▶ **YOUR OBJECTIVE**
Word for word, repeat each entry that follows.

TASK MATERIAL Start Marker

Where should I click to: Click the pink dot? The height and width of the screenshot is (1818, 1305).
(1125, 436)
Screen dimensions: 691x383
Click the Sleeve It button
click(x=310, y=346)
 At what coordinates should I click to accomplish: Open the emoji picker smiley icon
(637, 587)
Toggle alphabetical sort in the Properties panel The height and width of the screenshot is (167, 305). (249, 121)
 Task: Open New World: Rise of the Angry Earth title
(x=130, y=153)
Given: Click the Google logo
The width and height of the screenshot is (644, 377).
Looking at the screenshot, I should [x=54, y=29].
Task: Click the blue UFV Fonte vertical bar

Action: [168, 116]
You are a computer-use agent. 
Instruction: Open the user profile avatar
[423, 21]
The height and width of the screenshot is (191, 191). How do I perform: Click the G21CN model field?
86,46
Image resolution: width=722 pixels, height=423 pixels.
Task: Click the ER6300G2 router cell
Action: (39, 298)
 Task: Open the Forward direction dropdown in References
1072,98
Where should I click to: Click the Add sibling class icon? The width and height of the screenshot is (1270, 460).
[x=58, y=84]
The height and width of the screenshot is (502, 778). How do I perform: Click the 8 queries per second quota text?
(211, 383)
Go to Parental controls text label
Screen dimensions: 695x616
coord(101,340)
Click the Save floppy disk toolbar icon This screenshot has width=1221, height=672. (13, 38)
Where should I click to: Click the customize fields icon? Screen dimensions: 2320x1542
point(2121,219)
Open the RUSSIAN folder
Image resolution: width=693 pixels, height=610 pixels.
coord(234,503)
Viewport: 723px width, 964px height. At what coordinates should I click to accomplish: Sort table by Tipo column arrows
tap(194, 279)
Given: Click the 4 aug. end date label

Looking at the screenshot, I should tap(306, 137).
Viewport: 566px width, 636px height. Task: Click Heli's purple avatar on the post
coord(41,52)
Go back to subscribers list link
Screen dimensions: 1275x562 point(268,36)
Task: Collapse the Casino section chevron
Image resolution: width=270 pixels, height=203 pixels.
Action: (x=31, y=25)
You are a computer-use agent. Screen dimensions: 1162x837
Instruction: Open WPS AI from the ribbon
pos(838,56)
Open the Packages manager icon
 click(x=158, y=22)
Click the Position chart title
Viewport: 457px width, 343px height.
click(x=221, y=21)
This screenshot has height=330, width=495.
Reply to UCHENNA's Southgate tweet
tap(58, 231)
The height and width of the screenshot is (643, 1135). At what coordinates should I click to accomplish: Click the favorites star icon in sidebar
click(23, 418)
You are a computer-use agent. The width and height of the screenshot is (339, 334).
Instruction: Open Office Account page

TASK MATERIAL End Marker

▶ **TASK ANSWER**
Where should I click to: Click the pink dot? The height and width of the screenshot is (1818, 1305).
(1125, 436)
Screen dimensions: 691x383
Click the Sleeve It button
click(x=310, y=346)
 At what coordinates should I click to accomplish: Open the emoji picker smiley icon
(637, 587)
Toggle alphabetical sort in the Properties panel The height and width of the screenshot is (167, 305). (249, 121)
 Task: Open New World: Rise of the Angry Earth title
(x=130, y=153)
Given: Click the Google logo
The width and height of the screenshot is (644, 377).
Looking at the screenshot, I should [x=54, y=29].
Task: Click the blue UFV Fonte vertical bar

Action: [168, 116]
You are a computer-use agent. 
Instruction: Open the user profile avatar
[423, 21]
The height and width of the screenshot is (191, 191). How do I perform: Click the G21CN model field?
86,46
Image resolution: width=722 pixels, height=423 pixels.
Task: Click the ER6300G2 router cell
Action: (39, 298)
 Task: Open the Forward direction dropdown in References
1072,98
Where should I click to: Click the Add sibling class icon? The width and height of the screenshot is (1270, 460).
[x=58, y=84]
The height and width of the screenshot is (502, 778). How do I perform: Click the 8 queries per second quota text?
(211, 383)
Go to Parental controls text label
Screen dimensions: 695x616
coord(101,340)
Click the Save floppy disk toolbar icon This screenshot has width=1221, height=672. (13, 38)
Where should I click to: Click the customize fields icon? Screen dimensions: 2320x1542
point(2121,219)
Open the RUSSIAN folder
Image resolution: width=693 pixels, height=610 pixels.
coord(234,503)
Viewport: 723px width, 964px height. At what coordinates should I click to accomplish: Sort table by Tipo column arrows
tap(194, 279)
Given: Click the 4 aug. end date label

Looking at the screenshot, I should tap(306, 137).
Viewport: 566px width, 636px height. Task: Click Heli's purple avatar on the post
coord(41,52)
Go back to subscribers list link
Screen dimensions: 1275x562 point(268,36)
Task: Collapse the Casino section chevron
Image resolution: width=270 pixels, height=203 pixels.
Action: (x=31, y=25)
You are a computer-use agent. Screen dimensions: 1162x837
Instruction: Open WPS AI from the ribbon
pos(838,56)
Open the Packages manager icon
 click(x=158, y=22)
Click the Position chart title
Viewport: 457px width, 343px height.
click(x=221, y=21)
This screenshot has height=330, width=495.
Reply to UCHENNA's Southgate tweet
tap(58, 231)
The height and width of the screenshot is (643, 1135). At what coordinates should I click to accomplish: Click the favorites star icon in sidebar
click(23, 418)
You are a computer-use agent. The width and height of the screenshot is (339, 334).
Instruction: Open Office Account page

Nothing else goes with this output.